The Authorised Version (KJV) of 13.17 can be misleading. There is no ‘or’ after ‘mark’ in the original Greek thus THE MARK OF THE BEAST IS THE IMPRINTED NAME OR ITS NUMERICAL EQUIVALENT 666 [or 616 as some manuscripts have]. A better translation of the verse would be, ‘…save he that had the mark [even] the name of the beast or the number of his name’.
SDA folk especially stake claim to Rev. 12:17 as suggesting their Church because of their interpretation of “the commandments of God” as suggesting the Ten Commandments. This link is without substance if one explores the language of the text. In Greek the expression reads tas entolas tou theou. The problem for the SDA view is that John in his writings never refers to the old covenant law or commandment by entolē (singular of entolas) but by the more traditional nomos. Entolē is almost always used of the new covenant law of love.[5]
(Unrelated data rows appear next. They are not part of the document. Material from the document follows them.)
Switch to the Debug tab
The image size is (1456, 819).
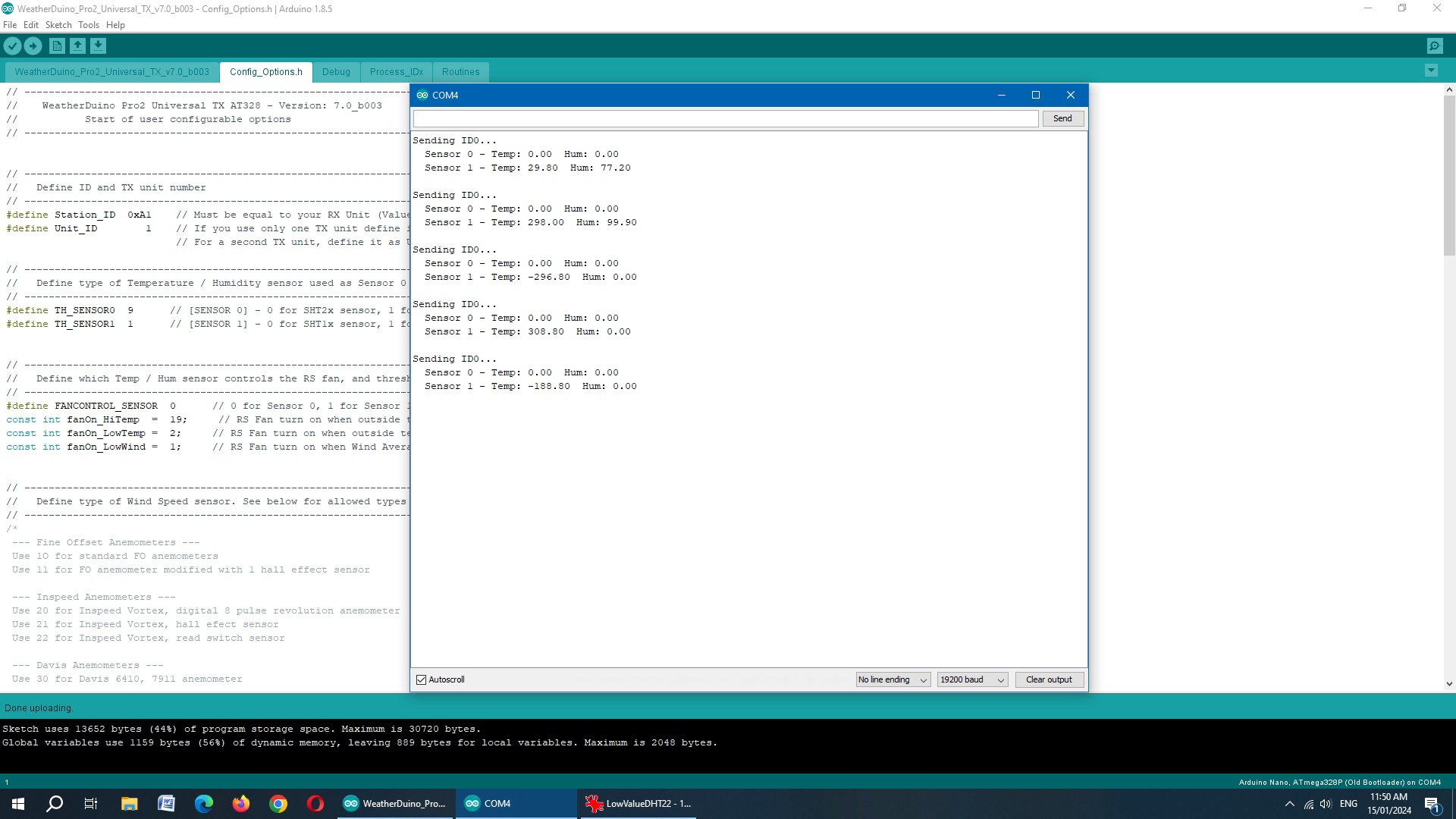click(x=336, y=72)
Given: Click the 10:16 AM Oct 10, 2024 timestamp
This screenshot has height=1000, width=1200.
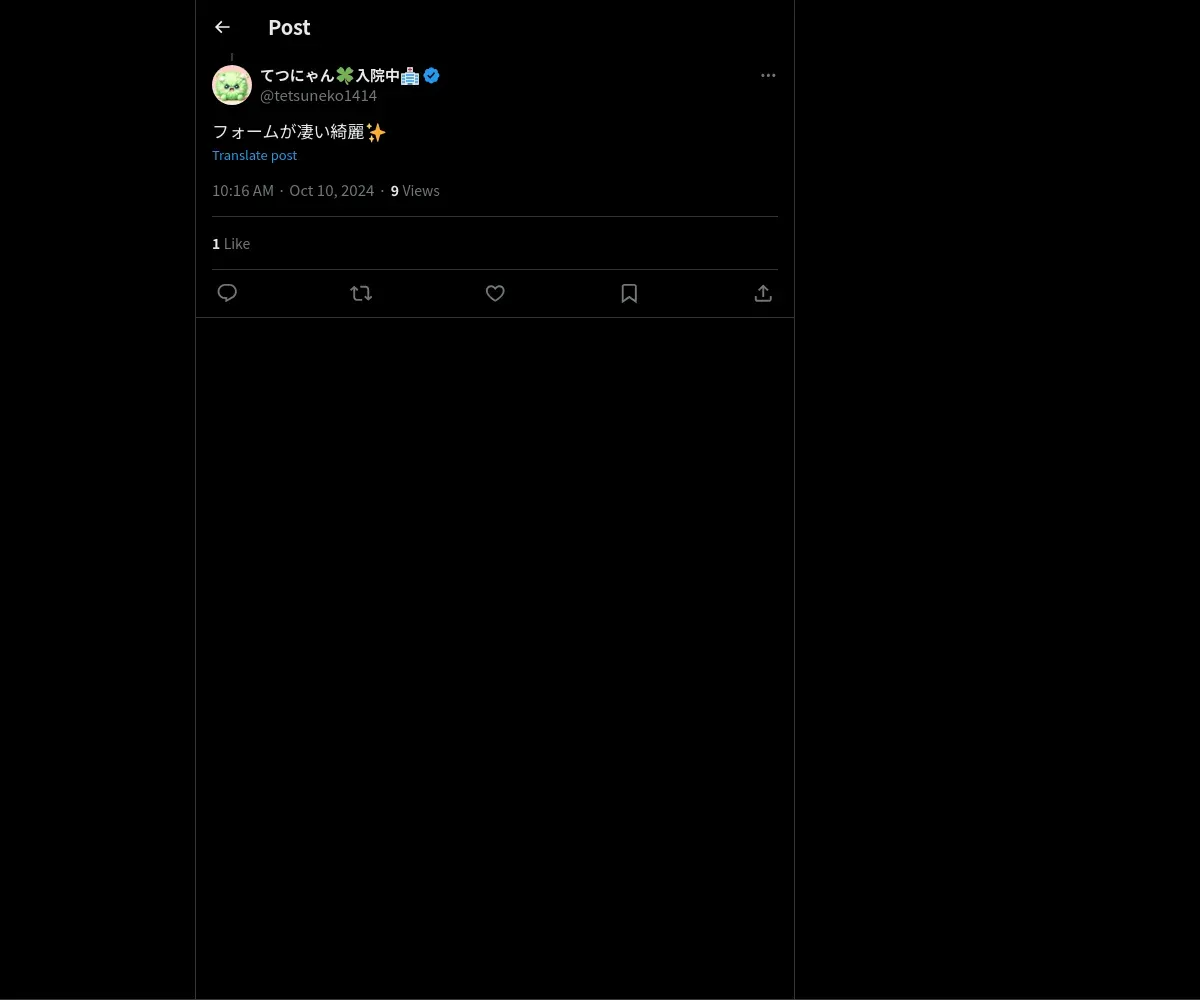Looking at the screenshot, I should click(x=293, y=190).
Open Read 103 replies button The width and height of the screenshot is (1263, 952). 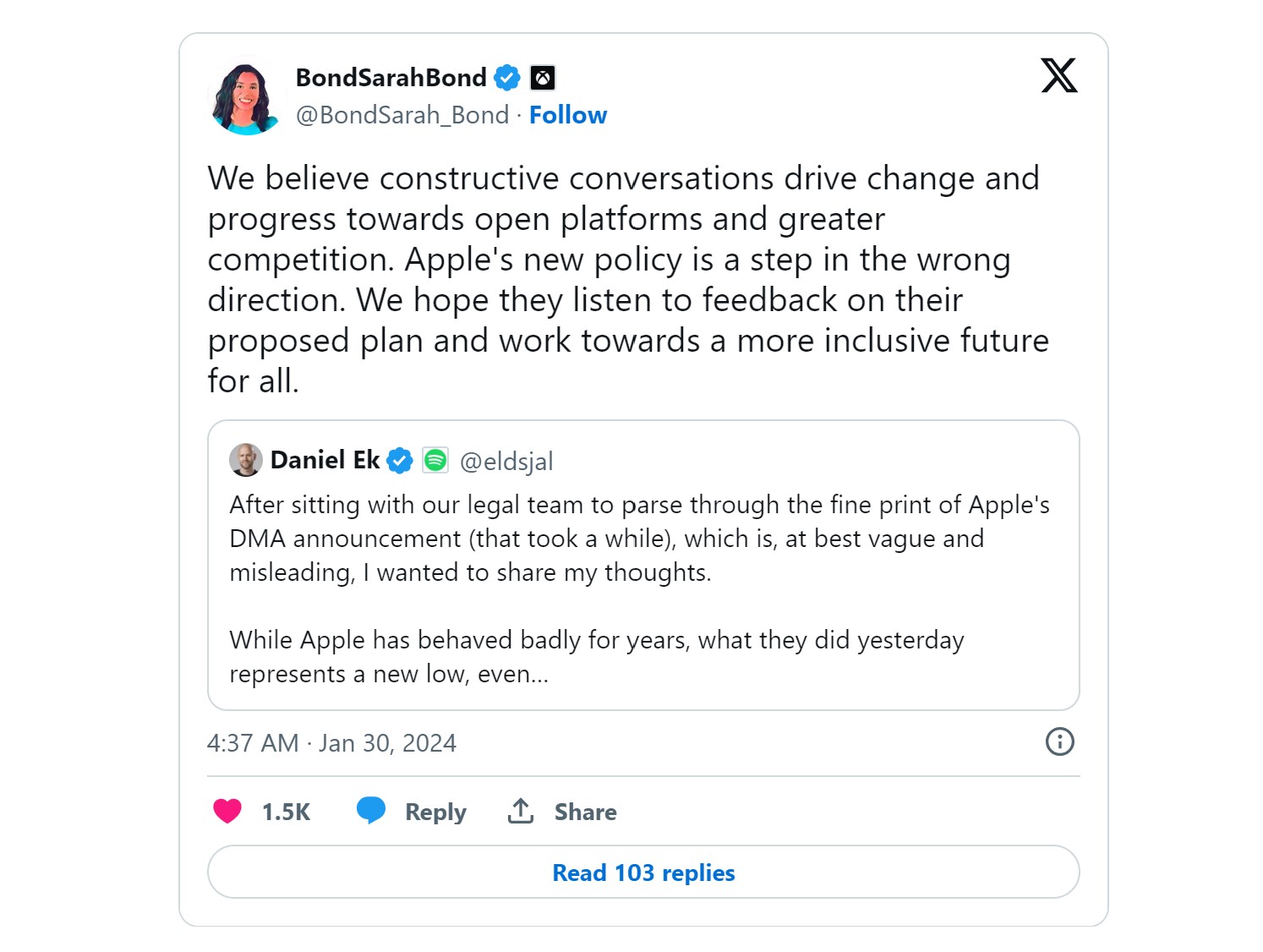643,872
On another score, some Sabbatarians mention that Isaiah 66 indicates that the Sabbath will be kept in the New Earth to come hence it must still be valid and should be kept now. Well, do not overlook the fact that Isaiah’s prophecy is cast in the idiom of the Old covenant and so uses Old covenant time-markers like New Moon and Sabbath just as it also suggests the resurgence of the Levitical priesthood in vv. 20 and 21.
Moreover it does not follow that what is to be in the New Earth is necessarily to be happening now because in Is. 65. 25, which also deals with realities in the New Earth, the wolf and the lamb will feed together and the lion will eat straw like the ox. Would anyone try those things now?
Finally let me say, if you are a Sabbath-keeper bless the Lord and do what you think God demands of you but please do not impose your practices on anyone else as a requirement from God.
If you observe Sunday then do not allow anyone to disturb your mind or your peace just remember the material we have shared with you here and remind yourself of Colossians 2. 16-17, “Let no man therefore judge you in meat, or in drink, or in respect of an holyday, or of the new moon, or of the sabbath days: Which are a shadow of things to come; but the body is of Christ.”
[1] See her Testimonies for the Church, Vol. 8, 117, cited in Dale Ratzlaff, Truth About Adventist “Truth”, 2007, 39.
[2] In D.M. Canright, Life of Mrs. E.G. White Seventh-day Adventist Prophet: Her False Claims Refuted, 1919/1998, 180. Canright, a contemporary of Ellen White left the SDA Church and exposed many of the Church’s errors and hypocrisy.
[3] So D.M. Canright, op. cit., 53.
[4] Ratzlaff’s approach is very similar in Sabbath in Christ, op. cit., 377.
[5] See Ratzlaff, Sabbath in Christ, op. cit., 374-376 for all the references.